Andrew Carnegie once said,
Teamwork is the ability to work together toward a common vision. The ability to direct individual accomplishments toward organizational objectives. It is the fuel that allows common people to attain uncommon results.
His observation is spot on, and yet, when discussing Agile Software Development, we find ourselves focused on frameworks instead of people and connections.
Over the past 15 years, Dan Tousignant and Todd Kamens, two Agile thought leaders, have collaborated on numerous projects. Leveraging Traditional Project Management, Scrum, Lean and Kanban techniques to manage software projects they have now joined to share their thoughts.
Working together on and off over the years, Dan and Todd have discussed many issues with clients’ different implementations of Agile, and with each conversation, a pattern started to emerge. It wasn’t clear at first, but they started to see how Agile’s success was more about the people and values than the prescribed process and framework. Dan and Todd started to see how Agile was becoming a practice that was unique to each company and involved people and connections in making it succeed.
Interestingly, when Dan and Todd saw these connections in the workplace, they had both started to practice Mindfulness. Mindfulness seems to be the new buzzword these days for the stressed out corporate executive, those going through a midlife crisis or those that are just searching for more meaning out of their day. Though it is a new term, it is not a new concept and has existed for thousands of years.
We are not attempting to teach Mindfulness in this article, however, it is important to understand it at it’s core as defined by Jon Kabat-Zin as follows,
Mindfulness is paying attention, on purpose, in the present, and non-judgmentally, to the unfolding of the experience moment by moment.

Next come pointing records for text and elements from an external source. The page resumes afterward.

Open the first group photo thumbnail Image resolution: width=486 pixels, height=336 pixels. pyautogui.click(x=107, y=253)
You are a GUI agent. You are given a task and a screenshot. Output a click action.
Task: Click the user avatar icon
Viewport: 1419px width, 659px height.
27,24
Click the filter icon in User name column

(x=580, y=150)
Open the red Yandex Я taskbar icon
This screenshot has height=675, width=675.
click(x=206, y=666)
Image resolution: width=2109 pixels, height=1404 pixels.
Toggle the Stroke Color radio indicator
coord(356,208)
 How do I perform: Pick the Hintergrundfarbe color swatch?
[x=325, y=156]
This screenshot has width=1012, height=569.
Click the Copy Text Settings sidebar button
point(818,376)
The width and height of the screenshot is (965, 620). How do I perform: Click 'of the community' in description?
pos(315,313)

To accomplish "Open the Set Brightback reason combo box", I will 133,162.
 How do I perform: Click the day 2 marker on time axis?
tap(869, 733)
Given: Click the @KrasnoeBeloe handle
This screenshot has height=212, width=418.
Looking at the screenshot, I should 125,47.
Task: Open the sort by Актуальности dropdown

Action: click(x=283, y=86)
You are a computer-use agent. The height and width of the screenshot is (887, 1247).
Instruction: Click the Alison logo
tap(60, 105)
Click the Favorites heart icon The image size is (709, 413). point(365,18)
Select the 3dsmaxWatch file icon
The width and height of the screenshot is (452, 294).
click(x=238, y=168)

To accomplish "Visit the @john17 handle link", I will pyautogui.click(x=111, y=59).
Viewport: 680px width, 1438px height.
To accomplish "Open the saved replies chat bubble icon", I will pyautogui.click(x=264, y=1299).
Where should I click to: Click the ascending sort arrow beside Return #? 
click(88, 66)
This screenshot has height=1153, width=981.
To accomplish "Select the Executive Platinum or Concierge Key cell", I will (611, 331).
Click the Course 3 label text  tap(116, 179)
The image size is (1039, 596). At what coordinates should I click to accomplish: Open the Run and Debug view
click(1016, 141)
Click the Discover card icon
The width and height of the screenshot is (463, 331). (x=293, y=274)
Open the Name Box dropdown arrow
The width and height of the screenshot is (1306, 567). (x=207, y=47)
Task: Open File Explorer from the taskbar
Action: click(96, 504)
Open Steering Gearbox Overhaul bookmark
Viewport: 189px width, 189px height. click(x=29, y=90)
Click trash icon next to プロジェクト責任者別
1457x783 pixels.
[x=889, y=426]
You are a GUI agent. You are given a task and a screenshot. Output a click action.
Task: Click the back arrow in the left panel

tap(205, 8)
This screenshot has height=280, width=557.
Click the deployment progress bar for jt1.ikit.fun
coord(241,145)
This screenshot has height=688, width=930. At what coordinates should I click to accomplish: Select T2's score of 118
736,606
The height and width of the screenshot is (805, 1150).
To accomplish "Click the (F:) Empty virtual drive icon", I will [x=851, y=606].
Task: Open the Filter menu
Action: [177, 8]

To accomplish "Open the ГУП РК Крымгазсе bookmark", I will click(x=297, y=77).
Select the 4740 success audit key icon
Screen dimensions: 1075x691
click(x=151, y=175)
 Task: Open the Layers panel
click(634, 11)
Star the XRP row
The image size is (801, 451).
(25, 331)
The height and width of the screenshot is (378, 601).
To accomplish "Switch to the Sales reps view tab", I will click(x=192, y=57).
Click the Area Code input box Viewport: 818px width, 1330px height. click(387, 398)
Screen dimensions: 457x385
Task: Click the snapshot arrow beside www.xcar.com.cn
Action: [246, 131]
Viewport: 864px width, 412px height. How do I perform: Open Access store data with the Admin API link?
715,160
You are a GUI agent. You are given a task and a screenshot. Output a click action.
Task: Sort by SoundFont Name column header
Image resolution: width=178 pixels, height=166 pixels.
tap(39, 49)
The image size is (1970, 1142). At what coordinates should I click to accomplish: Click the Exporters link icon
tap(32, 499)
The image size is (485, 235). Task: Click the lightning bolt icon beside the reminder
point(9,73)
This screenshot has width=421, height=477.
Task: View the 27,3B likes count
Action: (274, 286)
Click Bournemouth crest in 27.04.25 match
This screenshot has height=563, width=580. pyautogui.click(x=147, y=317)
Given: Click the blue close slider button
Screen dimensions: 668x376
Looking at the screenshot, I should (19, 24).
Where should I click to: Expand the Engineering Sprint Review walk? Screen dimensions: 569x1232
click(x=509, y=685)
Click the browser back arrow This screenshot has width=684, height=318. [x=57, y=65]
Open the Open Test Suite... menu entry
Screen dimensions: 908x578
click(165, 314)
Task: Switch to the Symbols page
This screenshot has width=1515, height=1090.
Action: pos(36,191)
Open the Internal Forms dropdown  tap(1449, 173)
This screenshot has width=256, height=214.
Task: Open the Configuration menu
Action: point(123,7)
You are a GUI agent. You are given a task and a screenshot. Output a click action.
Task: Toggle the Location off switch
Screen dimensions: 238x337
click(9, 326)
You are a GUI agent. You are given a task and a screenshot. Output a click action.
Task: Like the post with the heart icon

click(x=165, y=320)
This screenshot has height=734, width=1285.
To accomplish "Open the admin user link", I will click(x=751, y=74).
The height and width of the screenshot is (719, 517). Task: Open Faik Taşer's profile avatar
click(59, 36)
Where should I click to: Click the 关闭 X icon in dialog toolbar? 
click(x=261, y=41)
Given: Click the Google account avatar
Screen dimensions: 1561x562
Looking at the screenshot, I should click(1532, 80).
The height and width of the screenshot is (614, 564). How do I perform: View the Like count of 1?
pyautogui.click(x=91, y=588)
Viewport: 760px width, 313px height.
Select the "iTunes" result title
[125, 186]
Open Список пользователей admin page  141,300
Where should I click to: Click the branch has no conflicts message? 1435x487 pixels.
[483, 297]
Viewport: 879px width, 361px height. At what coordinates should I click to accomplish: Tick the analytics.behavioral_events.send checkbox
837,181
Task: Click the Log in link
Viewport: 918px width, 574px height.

In their conversations about Agile and Mindfulness, the patterns became clear as they started to see how Mindfulness aligned with the core values of Agile.
Agile | Mindfulness |
Individuals and Interactions over processes and tools | Mindfulness teaches us to be open to novelty, sensitive to different contexts and to be aware of multiple perspectives. |
Working software over comprehensive documentation | Mindfulness teaches us to accept change, to appreciate other viewpoints and to be able to focus on the present. |
Customer collaboration over contract negotiation | Mindfulness teaches us an awareness of multiple perspectives and listening to hear versus listening to reply. |
Responding to change over following a plan | Mindfulness teaches us to cherish trust, expertise and direct communication. |
In summary, Agile 2.0 moves us beyond Frameworks and instead, focuses on people and connections. We observe how the individual, the team and the organization work together to achieve amazing results. We pay attention to one another, non-judgmentally, and work together to achieve great value for our customers.
Over the course of several collaborative articles, Dan and Todd will convey their vision of Agile 2.0 and explain how leveraging Mindfulness practices with your Agile software development adoption can create better people, teams and companies capable of achieving greatness.
Dan Tousignant, President, Cape Project Management, Inc.
Todd Kamens, President, Guidance Technology, Inc.
totally agree. in fact I would like to add something.
Think of TQM. When Honda, FIAT, BMW etc started copying the Toyota TQM way (aka LEAN manufacturing) they failed and failed and failed. Only once they realized the Toyota Way was mindset first, and process and form second did they ‘get it’ and make it their own. in other words its all about people and connections.
However…humans are messy and so this brings me to SHU HA RI, the art of mastery and core concept in Mastering SCRUM…SHU is essentially teaching the importance of learning the basics; I equate this to mastering process and form thus paving the way to achieve HA, the state of individually mastery and new formed expression, before we arrive at RI, a state that evolves as it will.